▶ WHAT TO DO:
Nothing outside the range is wanted. Repeat exactly the lines below from the one with "The width and height of the screenshot is (1187, 669)." through the one with "Task: Select End of Label cutting option".

[SOURCE RECORDS Boundary: Start]

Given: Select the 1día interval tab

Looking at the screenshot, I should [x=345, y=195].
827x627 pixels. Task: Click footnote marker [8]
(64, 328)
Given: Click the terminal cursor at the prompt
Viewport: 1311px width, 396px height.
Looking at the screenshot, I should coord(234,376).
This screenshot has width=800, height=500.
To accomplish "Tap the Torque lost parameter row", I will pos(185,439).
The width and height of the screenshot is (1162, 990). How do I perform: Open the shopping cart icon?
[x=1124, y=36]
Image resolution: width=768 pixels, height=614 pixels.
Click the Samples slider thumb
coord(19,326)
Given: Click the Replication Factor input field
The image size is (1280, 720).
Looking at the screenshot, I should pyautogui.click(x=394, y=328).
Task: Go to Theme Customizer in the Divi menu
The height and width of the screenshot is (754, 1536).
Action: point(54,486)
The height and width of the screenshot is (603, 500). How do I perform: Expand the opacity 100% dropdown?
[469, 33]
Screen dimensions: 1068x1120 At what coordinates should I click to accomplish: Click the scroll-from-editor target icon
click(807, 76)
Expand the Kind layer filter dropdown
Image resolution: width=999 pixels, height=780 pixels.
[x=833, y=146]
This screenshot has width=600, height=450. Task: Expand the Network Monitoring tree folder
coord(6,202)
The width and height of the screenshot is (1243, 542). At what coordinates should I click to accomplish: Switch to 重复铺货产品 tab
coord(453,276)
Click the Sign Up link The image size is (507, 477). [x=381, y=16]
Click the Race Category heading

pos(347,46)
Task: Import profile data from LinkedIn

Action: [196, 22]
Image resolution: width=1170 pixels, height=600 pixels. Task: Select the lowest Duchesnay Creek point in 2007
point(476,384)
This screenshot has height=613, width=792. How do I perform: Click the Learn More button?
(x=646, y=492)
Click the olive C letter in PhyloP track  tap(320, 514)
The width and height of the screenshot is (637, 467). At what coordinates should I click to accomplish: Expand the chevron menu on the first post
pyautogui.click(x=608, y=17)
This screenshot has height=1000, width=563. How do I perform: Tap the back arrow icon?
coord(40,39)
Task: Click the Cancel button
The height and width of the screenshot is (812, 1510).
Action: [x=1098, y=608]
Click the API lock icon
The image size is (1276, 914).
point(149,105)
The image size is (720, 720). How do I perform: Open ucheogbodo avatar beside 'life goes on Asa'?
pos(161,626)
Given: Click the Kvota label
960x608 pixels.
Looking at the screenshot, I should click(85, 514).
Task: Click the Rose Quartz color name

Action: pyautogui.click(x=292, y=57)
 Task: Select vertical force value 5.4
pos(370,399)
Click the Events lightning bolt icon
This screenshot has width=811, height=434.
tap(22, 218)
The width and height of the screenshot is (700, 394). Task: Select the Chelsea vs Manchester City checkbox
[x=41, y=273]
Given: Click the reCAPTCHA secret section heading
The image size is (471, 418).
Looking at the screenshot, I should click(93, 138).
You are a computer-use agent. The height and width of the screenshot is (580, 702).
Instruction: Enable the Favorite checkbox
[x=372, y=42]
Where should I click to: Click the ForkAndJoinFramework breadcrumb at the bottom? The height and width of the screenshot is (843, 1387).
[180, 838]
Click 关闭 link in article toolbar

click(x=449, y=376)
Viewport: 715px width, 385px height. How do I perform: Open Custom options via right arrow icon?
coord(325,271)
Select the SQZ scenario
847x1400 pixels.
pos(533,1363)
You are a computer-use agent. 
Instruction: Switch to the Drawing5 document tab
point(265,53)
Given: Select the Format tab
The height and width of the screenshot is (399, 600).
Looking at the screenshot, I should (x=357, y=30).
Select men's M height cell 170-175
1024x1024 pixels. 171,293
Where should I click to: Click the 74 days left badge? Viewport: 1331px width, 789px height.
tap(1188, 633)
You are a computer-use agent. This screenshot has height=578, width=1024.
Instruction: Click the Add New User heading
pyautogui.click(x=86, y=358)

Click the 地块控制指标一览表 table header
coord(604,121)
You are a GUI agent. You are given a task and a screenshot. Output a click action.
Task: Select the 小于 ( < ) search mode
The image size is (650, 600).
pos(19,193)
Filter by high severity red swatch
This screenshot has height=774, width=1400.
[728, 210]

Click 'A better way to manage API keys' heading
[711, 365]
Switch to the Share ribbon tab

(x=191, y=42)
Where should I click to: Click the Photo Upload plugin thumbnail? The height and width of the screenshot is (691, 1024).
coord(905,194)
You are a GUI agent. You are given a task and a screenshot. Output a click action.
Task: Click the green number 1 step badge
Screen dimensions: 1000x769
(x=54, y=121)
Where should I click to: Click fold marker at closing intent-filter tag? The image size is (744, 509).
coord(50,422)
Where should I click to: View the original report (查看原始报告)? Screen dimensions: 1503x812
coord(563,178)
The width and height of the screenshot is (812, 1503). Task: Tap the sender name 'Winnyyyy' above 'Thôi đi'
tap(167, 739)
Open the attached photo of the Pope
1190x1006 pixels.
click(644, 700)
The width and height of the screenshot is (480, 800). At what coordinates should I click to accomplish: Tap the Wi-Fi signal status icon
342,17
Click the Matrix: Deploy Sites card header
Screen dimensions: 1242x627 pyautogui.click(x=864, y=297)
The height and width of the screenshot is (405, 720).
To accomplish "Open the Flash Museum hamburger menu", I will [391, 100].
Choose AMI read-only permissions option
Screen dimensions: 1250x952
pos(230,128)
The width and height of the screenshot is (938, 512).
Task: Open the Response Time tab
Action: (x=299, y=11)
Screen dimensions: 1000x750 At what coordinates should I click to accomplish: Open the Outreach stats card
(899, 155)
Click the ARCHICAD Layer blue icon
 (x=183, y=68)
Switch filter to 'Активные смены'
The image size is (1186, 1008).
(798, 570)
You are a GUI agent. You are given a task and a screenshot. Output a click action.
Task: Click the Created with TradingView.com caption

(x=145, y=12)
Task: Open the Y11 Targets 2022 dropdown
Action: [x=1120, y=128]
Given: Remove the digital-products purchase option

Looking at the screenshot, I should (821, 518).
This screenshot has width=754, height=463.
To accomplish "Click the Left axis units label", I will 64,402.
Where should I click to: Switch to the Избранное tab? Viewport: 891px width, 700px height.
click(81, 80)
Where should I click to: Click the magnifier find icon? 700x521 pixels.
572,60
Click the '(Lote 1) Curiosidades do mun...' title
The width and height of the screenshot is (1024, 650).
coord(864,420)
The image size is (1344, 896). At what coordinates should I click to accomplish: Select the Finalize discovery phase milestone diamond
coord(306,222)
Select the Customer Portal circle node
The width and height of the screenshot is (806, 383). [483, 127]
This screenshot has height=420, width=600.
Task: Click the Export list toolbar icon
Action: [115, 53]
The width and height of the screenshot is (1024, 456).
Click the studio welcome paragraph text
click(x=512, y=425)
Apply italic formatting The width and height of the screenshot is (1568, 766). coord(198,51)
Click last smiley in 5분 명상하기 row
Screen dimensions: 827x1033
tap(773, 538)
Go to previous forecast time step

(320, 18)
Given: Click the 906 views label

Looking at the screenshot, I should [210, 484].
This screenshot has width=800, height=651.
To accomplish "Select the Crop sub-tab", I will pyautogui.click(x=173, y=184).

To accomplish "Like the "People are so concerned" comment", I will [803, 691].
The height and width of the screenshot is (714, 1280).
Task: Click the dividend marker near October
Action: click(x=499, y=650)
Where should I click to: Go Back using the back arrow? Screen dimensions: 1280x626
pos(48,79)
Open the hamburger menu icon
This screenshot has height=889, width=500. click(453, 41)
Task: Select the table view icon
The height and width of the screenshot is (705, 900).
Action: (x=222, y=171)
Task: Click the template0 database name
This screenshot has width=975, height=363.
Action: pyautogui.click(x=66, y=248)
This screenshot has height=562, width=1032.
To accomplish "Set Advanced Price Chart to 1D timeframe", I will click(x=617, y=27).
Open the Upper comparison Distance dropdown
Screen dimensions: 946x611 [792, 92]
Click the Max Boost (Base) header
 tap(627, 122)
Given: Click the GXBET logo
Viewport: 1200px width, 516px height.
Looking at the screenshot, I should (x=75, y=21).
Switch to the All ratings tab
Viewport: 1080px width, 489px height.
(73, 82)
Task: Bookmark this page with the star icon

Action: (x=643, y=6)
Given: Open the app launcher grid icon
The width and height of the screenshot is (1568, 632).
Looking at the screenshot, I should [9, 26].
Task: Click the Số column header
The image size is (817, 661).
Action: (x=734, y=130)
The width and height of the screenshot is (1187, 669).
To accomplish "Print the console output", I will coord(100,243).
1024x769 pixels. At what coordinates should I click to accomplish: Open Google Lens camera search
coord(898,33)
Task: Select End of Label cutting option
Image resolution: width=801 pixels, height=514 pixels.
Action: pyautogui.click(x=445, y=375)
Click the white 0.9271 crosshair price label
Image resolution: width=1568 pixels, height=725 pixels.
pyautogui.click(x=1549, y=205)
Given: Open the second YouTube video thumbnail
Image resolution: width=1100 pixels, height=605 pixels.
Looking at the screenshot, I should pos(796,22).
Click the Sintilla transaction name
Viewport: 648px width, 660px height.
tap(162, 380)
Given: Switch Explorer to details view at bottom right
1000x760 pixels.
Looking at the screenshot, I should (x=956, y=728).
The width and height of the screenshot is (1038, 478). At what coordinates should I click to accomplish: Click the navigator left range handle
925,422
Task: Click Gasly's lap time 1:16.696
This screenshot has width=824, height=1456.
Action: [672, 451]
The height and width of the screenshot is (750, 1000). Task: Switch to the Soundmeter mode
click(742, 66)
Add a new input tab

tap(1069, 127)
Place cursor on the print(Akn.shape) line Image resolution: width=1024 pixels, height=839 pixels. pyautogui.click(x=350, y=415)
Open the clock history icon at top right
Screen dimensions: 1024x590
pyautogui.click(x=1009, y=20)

[SOURCE RECORDS Boundary: End]

▶ YOUR SOLUTION:
The width and height of the screenshot is (1187, 669).
To accomplish "Print the console output", I will coord(100,243).
1024x769 pixels. At what coordinates should I click to accomplish: Open Google Lens camera search
coord(898,33)
Task: Select End of Label cutting option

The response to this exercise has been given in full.